Greet Andronicus and Junia, my fellow Jews who have been in prison with me. They are outstanding among the apostles, and they were in Christ before I was.  Romans 16:7 TNIV

Junia and I

Let’s get one thing straight at the beginning.  I am not a feminist.  That is to say that I am not someone actively involved in an organized movement to promote the rights of women.  This doesn’t stem from a lack of concern about the rights of women but rather a belief that the rights of all individuals should have equal value in any society or culture.  The word feminist carries some baggage that I’m not ready to embrace.  I’d call myself a humanist, someone concerned about the value of all humanity, but that word has also been appropriated.  See the note above regarding baggage.

But I am concerned.  As the mother of two adult daughters, and as a seminary professor, I wonder what kind of hope I can hold out to my daughters and to my students for a world in which gender in not the measure of competence and potential in ministry.  I hear from female colleagues who feel that they must accommodate themselves to a largely male world within the church; a patriarchy that tends to metaphorically pat women on the head and say “of course you want to do this, and you should”, while at the same time limiting the possibilities in which women can serve.  I watch as female students struggle to find ministry settings in which to serve, and listen to male students defend complimentarian positions without any sense that the other half of the room is hearing this as a personal rebuke.  And all this makes me believe that Junia and I need a voice in the world.

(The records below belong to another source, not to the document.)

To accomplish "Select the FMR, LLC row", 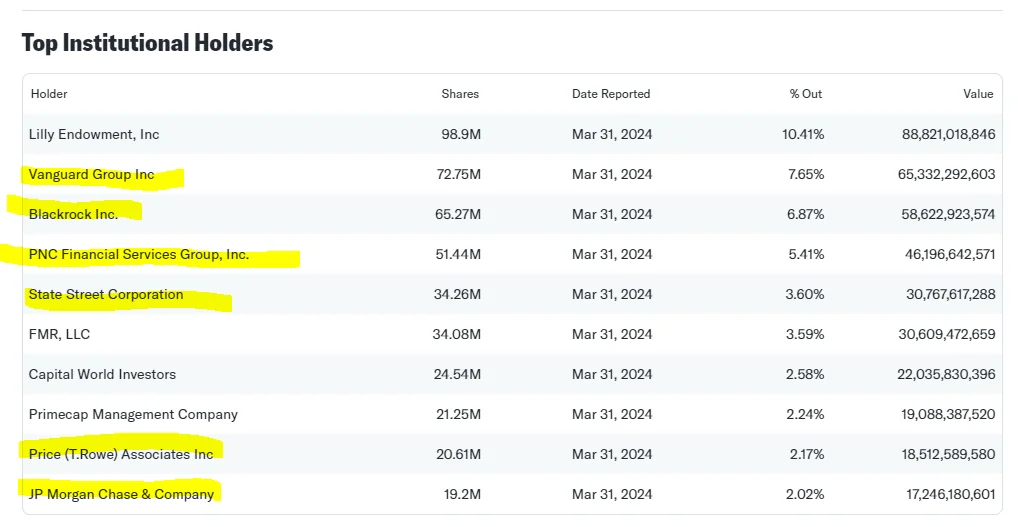I will [512, 334].
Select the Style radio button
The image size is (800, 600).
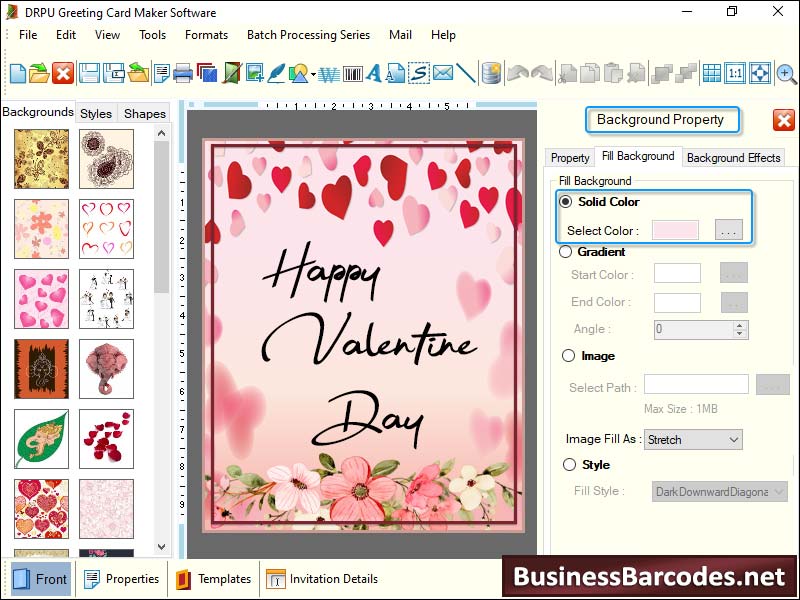569,465
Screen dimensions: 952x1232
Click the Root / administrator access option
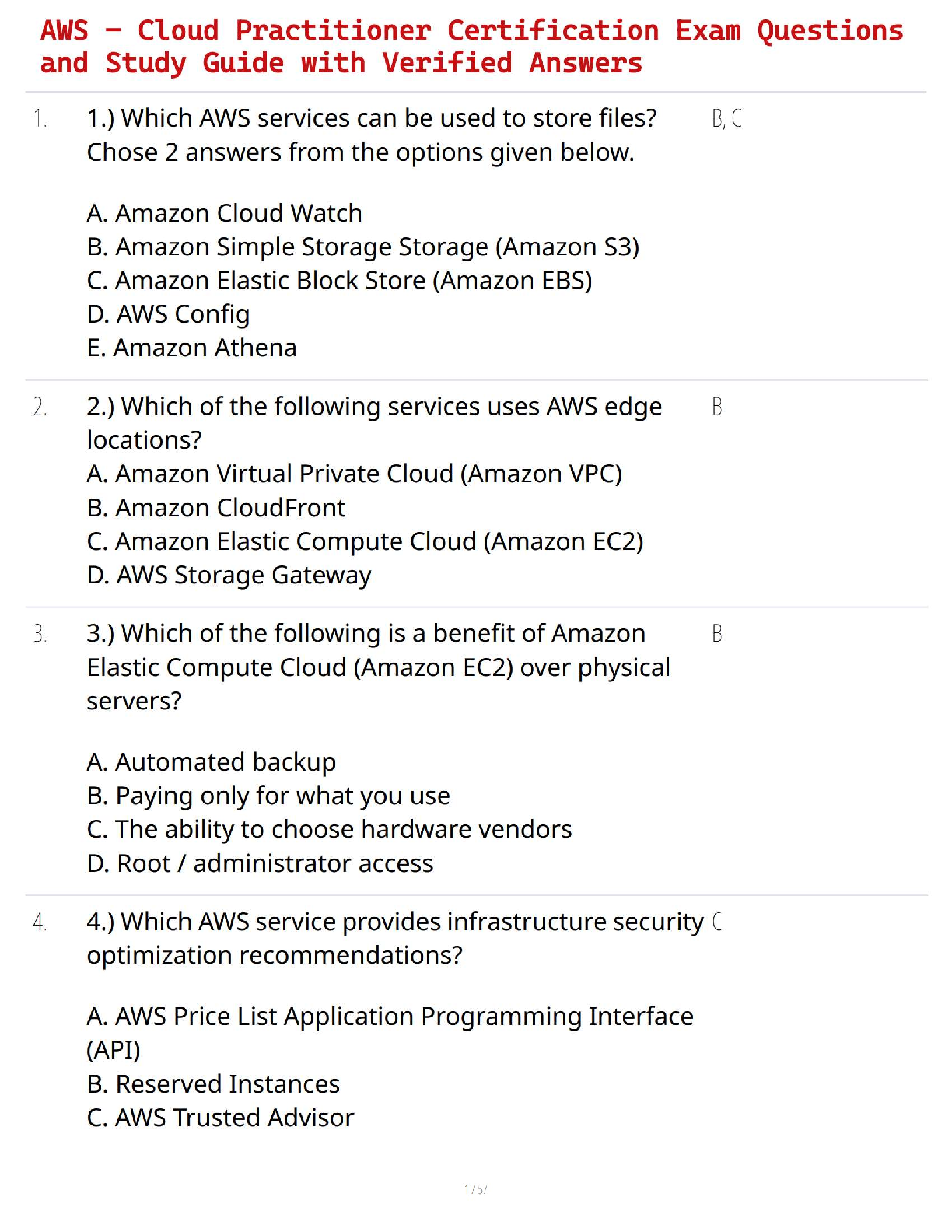[x=260, y=863]
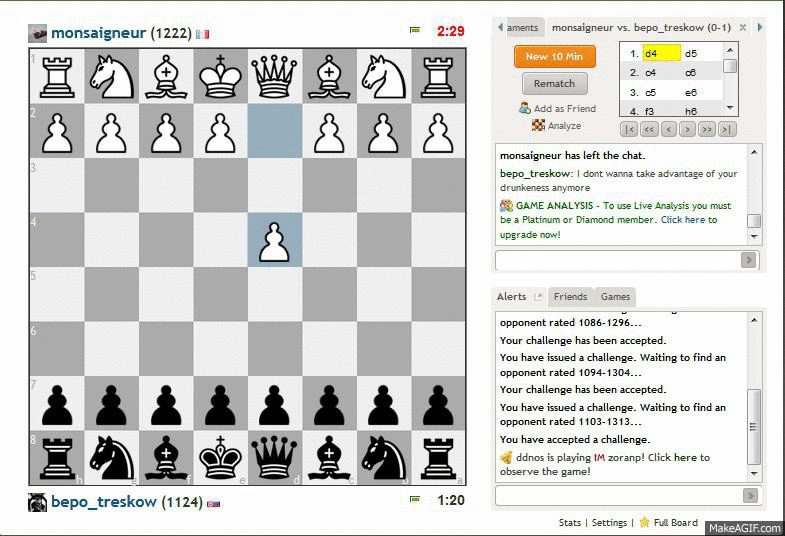Click the down arrow on move list
The height and width of the screenshot is (536, 785).
tap(730, 108)
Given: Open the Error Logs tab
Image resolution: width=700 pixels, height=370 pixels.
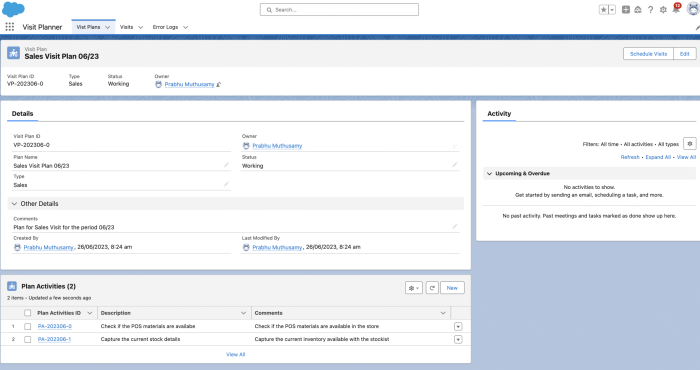Looking at the screenshot, I should (x=165, y=27).
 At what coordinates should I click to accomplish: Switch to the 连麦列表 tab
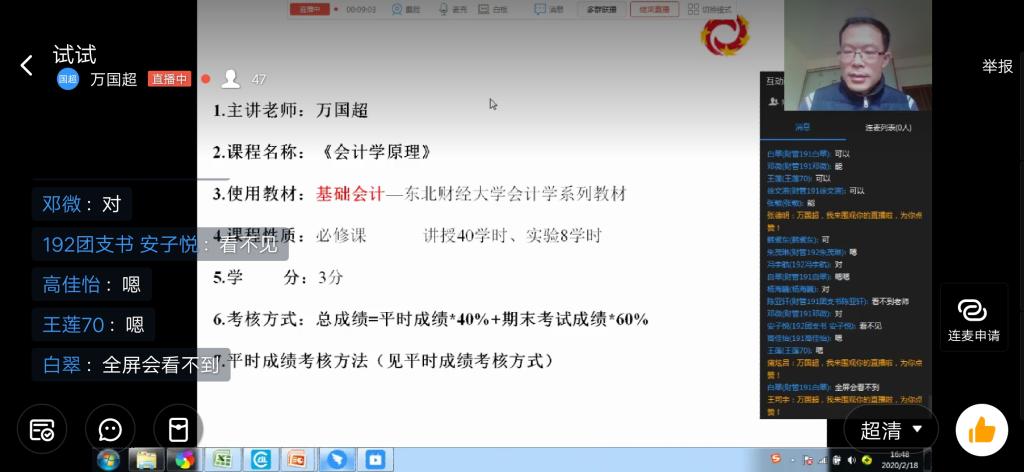pyautogui.click(x=887, y=128)
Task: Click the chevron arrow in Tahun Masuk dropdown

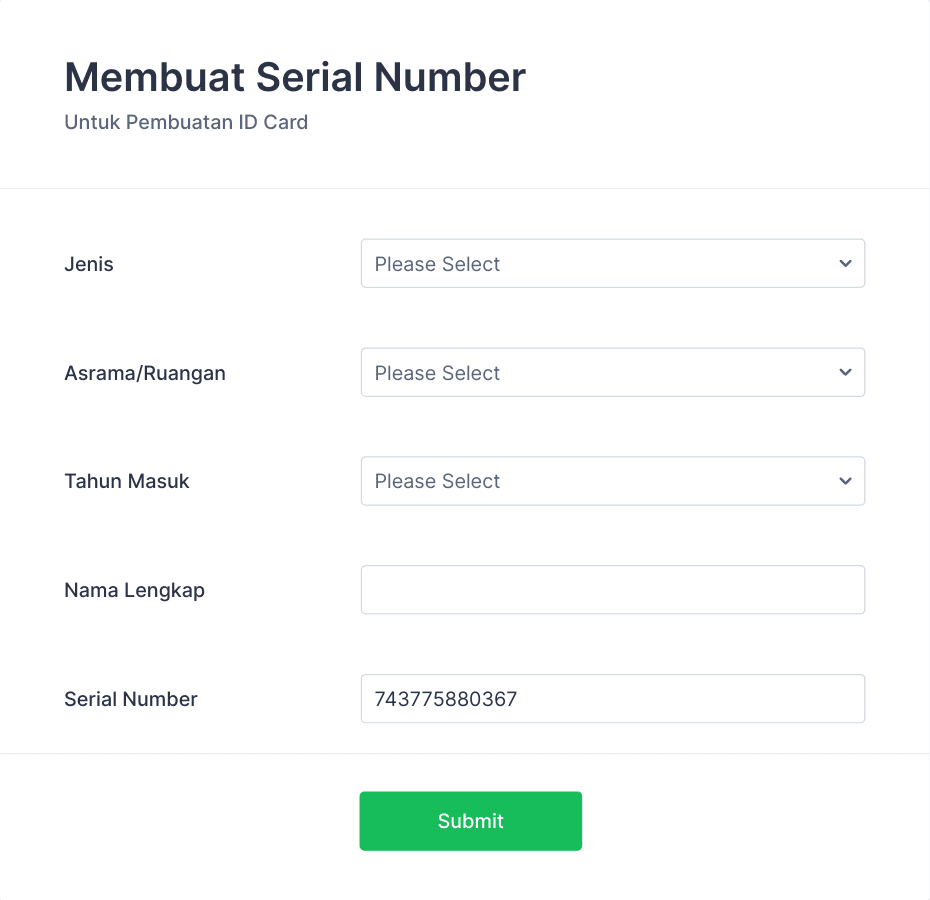Action: point(845,481)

But what kind of voice?  Not a strident voice that demands.  Nor a submissive voice that is self-subjugating.  But rather an honest voice that recognizes the unique blessings and challenges of ministry for women and serves to encourage those living with the call.

And so, Junia and I begins.  An attempt to offer my own frank experiences as a woman in parish and educational ministry.  My observations about the worlds in which I function, and an invitation to others to consider their own relationship to Junia and I.